Alfredo Yabran, important chef d'entreprise, disait que " le pouvoir, c'est jouir de l'impunité. Qu'être puissant, c'est être impuni, un homme à qui il n'arrive rien ". Yabran appartenait à une des mafias cleptocratiques de Menem - ancien président argentin péroniste, jusqu'à ce qu'une vendetta mette fin selon toute vraisemblance à ses jours. Officiellement, il s'agit d'un suicide, mais quand il était en vie, Yabran était un des prototypes de l'Etat délinquant que dirigea le tandem Menem - Cavallo (ministre de l'économie jusqu'à ces dernières semaines) au bénéfice de la " patrie financière ", des entreprises transnationales et des requins du secteur bancaire.

Carlos Duhalde, l'actuel président argentin, fait partie de cette même trame obscure du pouvoir. Homme de l'appareil du Parti justicialiste, il fut vice-président de Menem et gouverneur de la province de Buenos Aires (la capitale) à l'époque de l'apogée du " gatillo facil ", nom donné aux exécutions sommaires de présumés délinquants aux mains de la police provinciale, formée par des cadres qui participèrent à la répression durant la dictature militaire et qui hérita d'une structure de pouvoir parallèle basée sur le contrôle de la prostitution et des drogues.

C'est le même Duhalde qui fut une pièce maîtresse dans la structuration et la consolidation de l'Etat néo-oligarchique de Menem qui aujourd'hui subit les foudres de la rue.

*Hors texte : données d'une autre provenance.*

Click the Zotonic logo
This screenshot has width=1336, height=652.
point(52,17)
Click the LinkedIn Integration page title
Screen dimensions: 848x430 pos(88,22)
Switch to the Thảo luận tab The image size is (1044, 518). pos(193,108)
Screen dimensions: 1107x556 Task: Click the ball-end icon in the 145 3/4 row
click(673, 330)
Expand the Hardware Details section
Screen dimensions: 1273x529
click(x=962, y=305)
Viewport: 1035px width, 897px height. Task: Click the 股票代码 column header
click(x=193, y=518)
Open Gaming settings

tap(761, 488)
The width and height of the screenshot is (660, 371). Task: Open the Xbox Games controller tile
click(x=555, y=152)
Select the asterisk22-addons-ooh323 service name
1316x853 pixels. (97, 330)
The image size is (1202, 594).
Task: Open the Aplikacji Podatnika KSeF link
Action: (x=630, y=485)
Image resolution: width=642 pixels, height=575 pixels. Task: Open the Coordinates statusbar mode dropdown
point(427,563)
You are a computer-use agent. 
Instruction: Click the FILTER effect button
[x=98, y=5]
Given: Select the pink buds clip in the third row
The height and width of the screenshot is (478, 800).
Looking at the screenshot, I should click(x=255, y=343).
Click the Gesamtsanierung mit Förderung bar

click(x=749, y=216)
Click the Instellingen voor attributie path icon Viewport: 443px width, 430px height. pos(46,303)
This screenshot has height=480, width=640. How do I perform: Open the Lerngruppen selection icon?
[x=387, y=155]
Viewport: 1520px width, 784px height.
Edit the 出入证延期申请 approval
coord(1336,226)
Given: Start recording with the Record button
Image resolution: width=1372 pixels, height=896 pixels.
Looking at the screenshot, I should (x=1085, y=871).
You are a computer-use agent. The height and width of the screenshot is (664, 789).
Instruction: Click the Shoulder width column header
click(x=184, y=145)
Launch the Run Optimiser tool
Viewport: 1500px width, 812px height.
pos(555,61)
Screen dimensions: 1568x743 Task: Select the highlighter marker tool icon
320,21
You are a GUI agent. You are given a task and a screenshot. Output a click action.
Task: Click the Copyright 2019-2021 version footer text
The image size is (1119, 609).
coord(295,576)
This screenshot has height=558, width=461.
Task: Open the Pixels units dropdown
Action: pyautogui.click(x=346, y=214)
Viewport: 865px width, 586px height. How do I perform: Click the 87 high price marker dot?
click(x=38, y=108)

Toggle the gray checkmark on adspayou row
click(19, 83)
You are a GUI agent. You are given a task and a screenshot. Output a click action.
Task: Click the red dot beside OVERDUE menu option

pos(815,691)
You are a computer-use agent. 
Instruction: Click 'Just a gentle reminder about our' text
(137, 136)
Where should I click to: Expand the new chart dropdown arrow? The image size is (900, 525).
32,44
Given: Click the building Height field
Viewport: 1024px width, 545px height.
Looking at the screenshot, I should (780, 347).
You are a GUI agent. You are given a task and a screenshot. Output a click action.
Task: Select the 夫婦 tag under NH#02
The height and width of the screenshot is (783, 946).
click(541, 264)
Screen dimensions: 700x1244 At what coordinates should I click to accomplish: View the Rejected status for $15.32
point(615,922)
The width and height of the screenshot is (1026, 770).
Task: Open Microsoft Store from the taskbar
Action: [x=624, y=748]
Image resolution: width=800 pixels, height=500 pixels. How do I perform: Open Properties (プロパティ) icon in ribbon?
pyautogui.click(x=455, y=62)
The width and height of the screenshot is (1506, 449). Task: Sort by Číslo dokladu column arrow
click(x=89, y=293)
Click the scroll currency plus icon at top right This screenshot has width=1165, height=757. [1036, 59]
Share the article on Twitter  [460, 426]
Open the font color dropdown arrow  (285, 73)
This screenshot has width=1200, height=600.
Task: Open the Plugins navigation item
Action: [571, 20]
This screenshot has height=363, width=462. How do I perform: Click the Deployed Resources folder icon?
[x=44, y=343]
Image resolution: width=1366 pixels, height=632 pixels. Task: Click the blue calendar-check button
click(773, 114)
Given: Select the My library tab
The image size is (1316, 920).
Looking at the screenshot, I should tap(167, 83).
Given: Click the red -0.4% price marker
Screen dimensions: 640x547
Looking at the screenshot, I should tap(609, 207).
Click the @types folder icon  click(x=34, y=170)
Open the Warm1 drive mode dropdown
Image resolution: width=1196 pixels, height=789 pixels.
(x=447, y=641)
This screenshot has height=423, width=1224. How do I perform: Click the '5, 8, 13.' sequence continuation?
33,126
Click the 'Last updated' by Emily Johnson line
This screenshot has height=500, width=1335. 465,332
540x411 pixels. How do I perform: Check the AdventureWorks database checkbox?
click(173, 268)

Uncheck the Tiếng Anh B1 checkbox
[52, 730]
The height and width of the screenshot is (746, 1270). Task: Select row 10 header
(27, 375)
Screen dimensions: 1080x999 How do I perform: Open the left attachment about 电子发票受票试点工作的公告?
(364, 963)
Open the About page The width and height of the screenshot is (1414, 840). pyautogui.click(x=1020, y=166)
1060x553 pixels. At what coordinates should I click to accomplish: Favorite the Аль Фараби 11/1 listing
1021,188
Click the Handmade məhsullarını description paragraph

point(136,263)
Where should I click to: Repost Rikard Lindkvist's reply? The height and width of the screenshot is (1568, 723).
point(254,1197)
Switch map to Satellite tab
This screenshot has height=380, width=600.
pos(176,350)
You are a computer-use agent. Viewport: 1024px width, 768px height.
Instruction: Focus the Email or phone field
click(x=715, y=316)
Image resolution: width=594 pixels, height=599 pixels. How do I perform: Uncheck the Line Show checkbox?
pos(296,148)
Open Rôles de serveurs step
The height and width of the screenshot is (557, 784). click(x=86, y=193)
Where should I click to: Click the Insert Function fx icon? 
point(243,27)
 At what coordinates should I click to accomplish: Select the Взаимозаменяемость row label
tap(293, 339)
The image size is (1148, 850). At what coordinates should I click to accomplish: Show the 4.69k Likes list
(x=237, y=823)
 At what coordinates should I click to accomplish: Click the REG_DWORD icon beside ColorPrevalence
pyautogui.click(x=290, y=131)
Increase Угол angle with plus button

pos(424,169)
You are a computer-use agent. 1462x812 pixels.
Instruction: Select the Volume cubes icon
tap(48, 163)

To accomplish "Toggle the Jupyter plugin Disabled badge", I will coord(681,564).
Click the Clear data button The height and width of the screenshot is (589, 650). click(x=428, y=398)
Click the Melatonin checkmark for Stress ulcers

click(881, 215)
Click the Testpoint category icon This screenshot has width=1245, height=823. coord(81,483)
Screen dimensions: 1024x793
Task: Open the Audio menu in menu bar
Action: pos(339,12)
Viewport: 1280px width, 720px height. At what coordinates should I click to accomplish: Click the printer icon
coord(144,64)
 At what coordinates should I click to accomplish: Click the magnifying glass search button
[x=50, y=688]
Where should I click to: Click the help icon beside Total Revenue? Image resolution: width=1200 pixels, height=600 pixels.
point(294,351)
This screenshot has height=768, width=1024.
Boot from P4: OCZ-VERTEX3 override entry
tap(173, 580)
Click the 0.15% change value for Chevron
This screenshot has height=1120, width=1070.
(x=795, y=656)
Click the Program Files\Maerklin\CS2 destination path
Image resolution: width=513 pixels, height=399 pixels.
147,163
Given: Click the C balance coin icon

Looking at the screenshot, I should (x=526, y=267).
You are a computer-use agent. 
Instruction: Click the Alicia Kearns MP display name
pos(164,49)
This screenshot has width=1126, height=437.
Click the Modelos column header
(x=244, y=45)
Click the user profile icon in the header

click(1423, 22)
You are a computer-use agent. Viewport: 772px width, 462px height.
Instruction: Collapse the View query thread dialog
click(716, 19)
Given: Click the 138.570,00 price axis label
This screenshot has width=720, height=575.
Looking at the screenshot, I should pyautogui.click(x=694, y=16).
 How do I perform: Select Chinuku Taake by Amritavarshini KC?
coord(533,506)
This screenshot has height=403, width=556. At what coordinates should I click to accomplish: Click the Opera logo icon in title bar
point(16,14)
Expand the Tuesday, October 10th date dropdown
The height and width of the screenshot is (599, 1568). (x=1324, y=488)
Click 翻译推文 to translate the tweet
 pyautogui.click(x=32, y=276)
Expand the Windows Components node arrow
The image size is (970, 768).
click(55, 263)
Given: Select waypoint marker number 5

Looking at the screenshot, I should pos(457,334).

La mémoire collective n'oublie pas que quand le pays fut érigé par les organismes financiers internationaux (FMI, Banque mondiale, Banque Interaméricaine de Développement) comme un modèle en matière de réformes monétaires, ces réformes qui détruisirent la classe moyenne, Duhalde émergea comme le dauphin, le successeur naturel de Carlos Menem qui devait permettre à tous les Argentins de faire partie du Premier Monde.

Tout comme Cavallo & Menem, Duhalde a servi aussi cette oligarchie parasitaire et de rentiers, ce pouvoir conservateur qui a mené à la désindustrialisation du pays au même moment où les dessous de tables, l'argent de la drogue et les subsides des entreprises générèrent une concentration encore plus importante de la richesse dans les mains de quelques-uns.

Duhalde fut un des artisans importants du projet néolibéral, projet imposé dans le sang par les militaires, au temps de la dictature (comme dans le cas de Pinochet au Chili), et qui s'est poursuivi avec la " démocratisation " ménemiste à coups d'ajustements structurels, de privatisations, de dérégulations, de flexibilisation du travail , …

Dans l'Argentine de Menem, être pauvre équivalait à être délinquant. Une société dominée par des contre-valeurs où l'humain disparaissait derrière les chiffres macroéconomiques, s'est développée alors que la corruption s'érigeait en système. C'est ce modèle que le président Duhalde prétend renier aujourd'hui …

" Le pouvoir, c'est jouir de l'impunité ", disait Yabran. Et effectivement, au milieu d'un climat de grande impunité, dans l'Argentine des années 90, il existe un lien direct entre le crime organisé et les fonctions de l'Etat, moyennant lequel des personnages sinistres de la dictature militaire, des hommes d'affaires, des financiers, des délinquants, des terroristes d'extrême droite, des fonctionnaires publics, des policiers, des magistrats et des représentants d'un pouvoir démocratiquement légitimé restent liés à tout un ensemble d'intérêts occultes.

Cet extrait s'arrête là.